Ankle Arthroscopy, also referred to as keyhole surgery or minimally invasive surgery, has proved to be highly effective in managing various ankle disorders including ankle arthritis, unstable ankle, ankle fracture, osteochondral defects of the talus, infection, and undiagnosed ankle pain.
The benefits of arthroscopy compared to the alternative, open ankle surgery, include:
- Smaller incisions
- Minimal soft tissue trauma
- Less pain
- Faster healing time
- Lower infection rate
- Less scarring
- Earlier mobilization
- Shorter hospital stay
Your surgeon will make 2 or 3 small incisions around the ankle joint. Through one of the incisions, the scope is inserted. Along with it, a sterile solution is pumped into the joint to expand the joint area and create room for the surgeon to work.
The larger image on the television monitor allows the surgeon to visualize the joint directly to determine the extent of damage so that it can be surgically treated. Surgical instruments will be inserted through the other tiny incisions to assess and treat the problem.
After the surgery, the instruments are removed, and the incisions are closed and covered with a bandage.

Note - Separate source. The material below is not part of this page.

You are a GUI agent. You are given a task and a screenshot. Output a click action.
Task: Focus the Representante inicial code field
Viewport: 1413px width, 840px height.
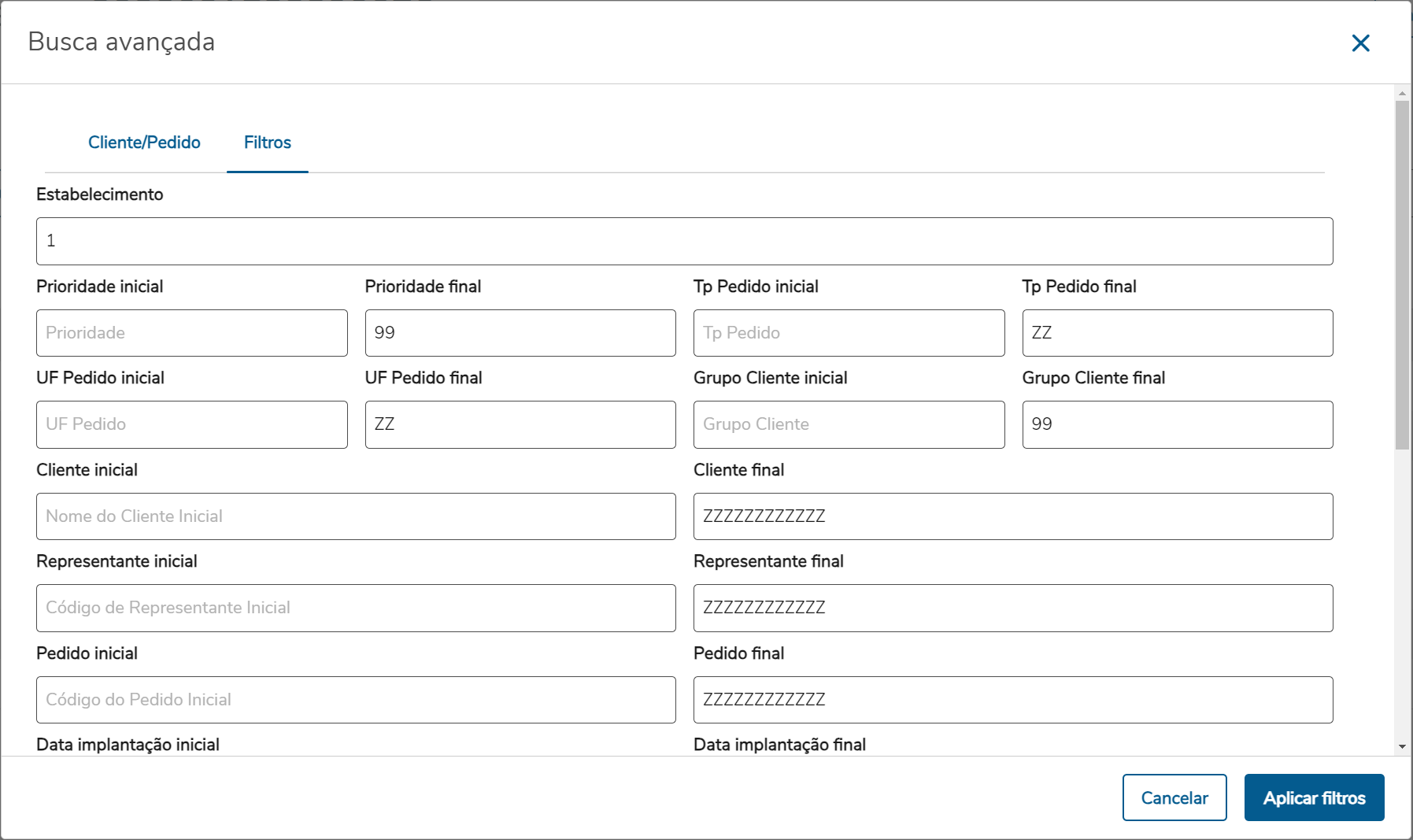tap(356, 608)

After the procedure, you will be taken to a recovery room. The ankle joint will be immobilized with a splint or cast. The nature and duration of immobilization will depend on the type of repair performed and the preference of the surgeon. The surgical site should be kept clean and dry during the healing process. Patients may be prescribed pain medication for the management of pain. Elevation of the ankle and ice application helps to reduce pain and swelling. Follow your post-operative instructions for the best outcome.
Risks and complications
Ankle arthroscopy is a safe procedure and the incidence of complications is low. However, as with any surgery, risks and complications can occur. Some associated risks with ankle arthroscopy include infection, damage to blood vessels or nerves, bleeding, and compartment syndrome.